▶ CHALLENGES:
A - Using the passage on finding the k most frequent strings, decide whether each statement agrees with it: (i) strings with equal frequency are ordered lexicographically; (ii) in the example, "byte" occurs three times; (iii) the weakness of the sorting approach is that it sorts all n strings. For each, answer yes or no and quote the deciding words.
B - According to the passage on finding the k most frequent strings, what structure keeps track of how often each string occurs?
C - Print the part of the passage on finding the k most frequent strings starting at "Intuition - Max-Heap" and ending at "and then lexicographically.".

▶ SUPPLIED PASSAGE:
start
Find the k most frequently occurring strings in an array, and return them sorted by frequency in descending order. If two strings have the same frequency, sort them in lexicographical order.

Example:

Input: strs = ['go', 'coding', 'byte', 'byte', 'go', 'interview', 'go'], k = 2
Output: ['go', 'byte']

Explanation: The strings “go” and “byte” appear the most frequently, with frequencies of 3 and 2, respectively.

Constraints:

  • k ≤ n, where n denotes the length of the array.

Intuition - Max-Heap

The two main challenges to this problem are:

  1. Identifying the k most frequent strings.
  2. Sorting those strings first by frequency and then lexicographically.

For now, let’s concentrate on identifying the most frequent strings and address lexicographical ordering afterward.

First, we need a way to keep track of the frequencies of each string. We can use a hash map for this, where the keys represent the strings and the values represent frequencies:

Image represents a data transformation process where a list of strings is converted into a frequency table. The input is a list [go coding byte byte go interview go] containing the strings 'go', 'coding', 'byte', 'byte', 'go', 'interview', and 'go'. This list is shown to the left of a right-pointing arrow. The arrow indicates the flow of data from the input list to the output table. The output is a frequency table labeled 'freqs' with two columns: 'str' representing the unique strings and 'freq' representing their corresponding frequencies. The table lists 'go' with a frequency of 3, 'coding' with 1, 'byte' with 2, and 'interview' with 1. The table visually summarizes the number of occurrences of each unique string from the input list.

The most straightforward approach is to obtain an array containing the strings from the hash map, sorted by frequency in descending order. The k most frequent strings would be the first k strings in this array.

Image represents a data processing flow demonstrating the selection of the k most frequent elements from a dataset. The process begins with a table labeled 'freqs' containing two columns: 'str' (string) and 'freq' (frequency). The 'str' column lists strings: 'go', 'coding', 'byte', and 'interview', while the 'freq' column shows their corresponding frequencies: 3, 1, 2, and 1, respectively. An arrow labeled 'sort' indicates a sorting operation transforming this table into a second 'freqs' table. In this sorted table, the strings are reordered based on their frequencies in descending order: 'go', 'byte', 'coding', and 'interview' with frequencies 3, 2, 1, and 1. A rectangular orange box highlights the top two rows ('go' and 'byte') of the sorted table. Finally, an arrow points from this highlighted section to the text 'k most frequent (k = 2)', signifying that the top k = 2 most frequent strings ('go' and 'byte') have been successfully extracted.

The main inefficiency of this solution is that it involves sorting all n strings, even though we only need the top k frequent ones to be sorted.

Something useful to consider: if we remove the most frequent string, the new most frequent string after this removal represents the second-most frequent overall. By repeatedly identifying and removing the most frequent string k times, we efficiently obtain our answer.
end
Records from a data collection:
start
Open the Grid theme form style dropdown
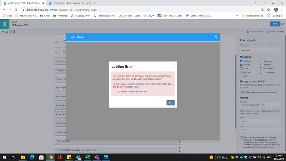Screen dimensions: 286x161 pos(260,50)
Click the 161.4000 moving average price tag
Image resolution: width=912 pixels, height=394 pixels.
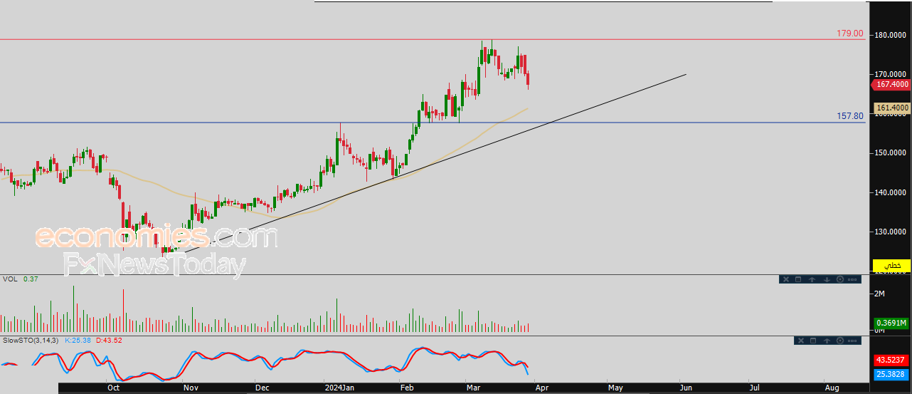click(x=891, y=108)
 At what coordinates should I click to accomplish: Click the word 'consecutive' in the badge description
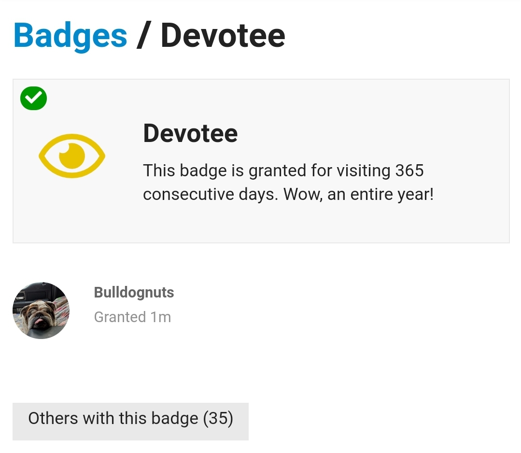[188, 195]
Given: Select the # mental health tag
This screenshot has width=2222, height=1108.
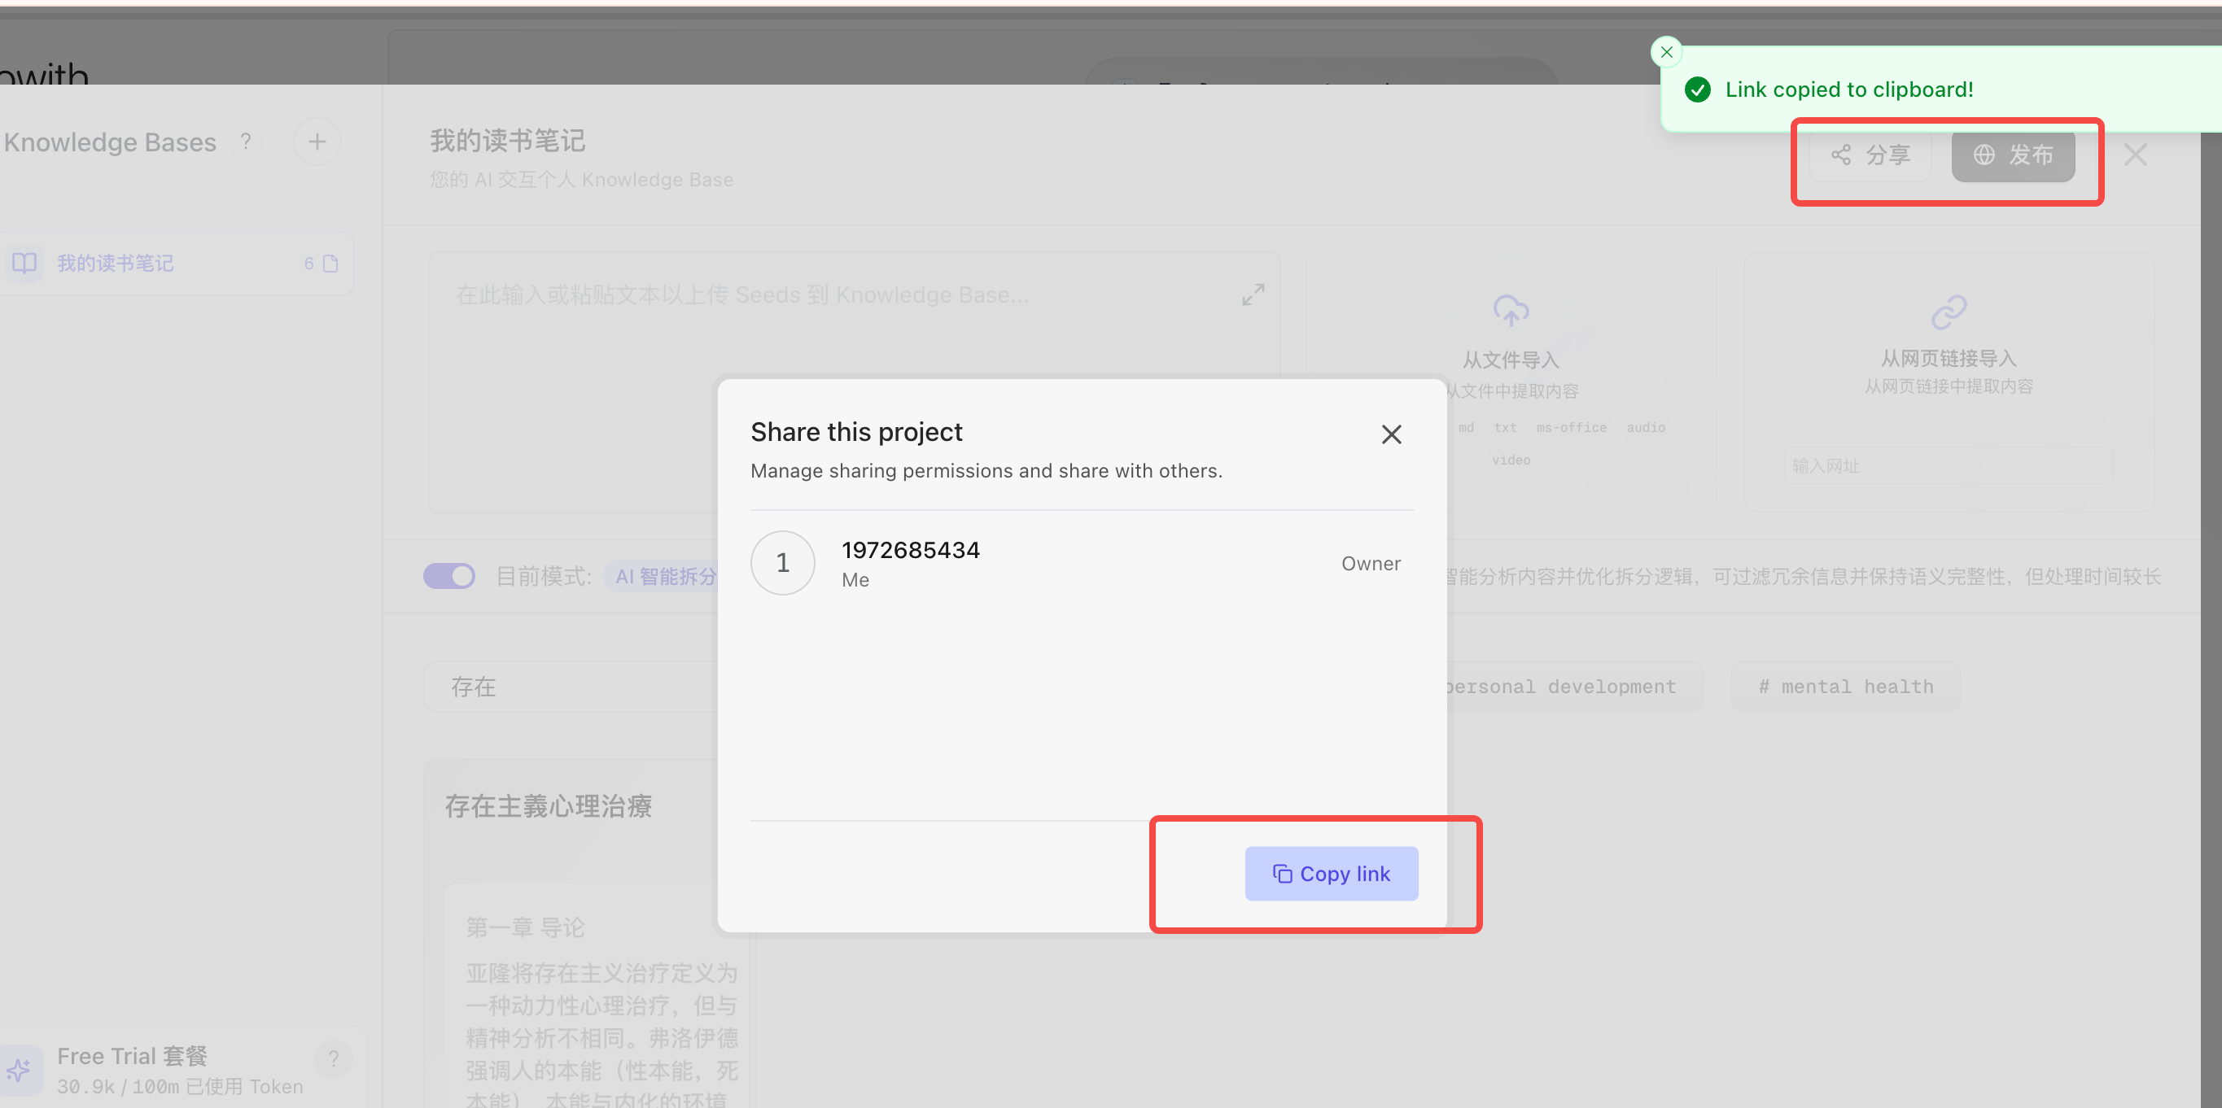Looking at the screenshot, I should pos(1846,686).
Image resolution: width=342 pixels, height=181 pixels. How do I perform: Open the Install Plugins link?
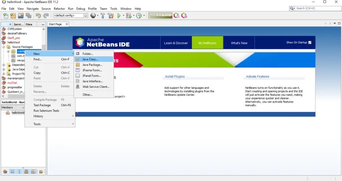[175, 77]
end
▶ EXPECTED RESULTS:
A -
(i) Yes: "If two strings have the same frequency, sort them in lexicographical order."
(ii) No: "with frequencies of 3 and 2, respectively."
(iii) Yes: "it involves sorting all n strings, even though we only need the top k frequent ones to be sorted."

B - A hash map, with the strings as keys and their frequencies as values.

C -
Intuition - Max-Heap

The two main challenges to this problem are:

  1. Identifying the k most frequent strings.
  2. Sorting those strings first by frequency and then lexicographically.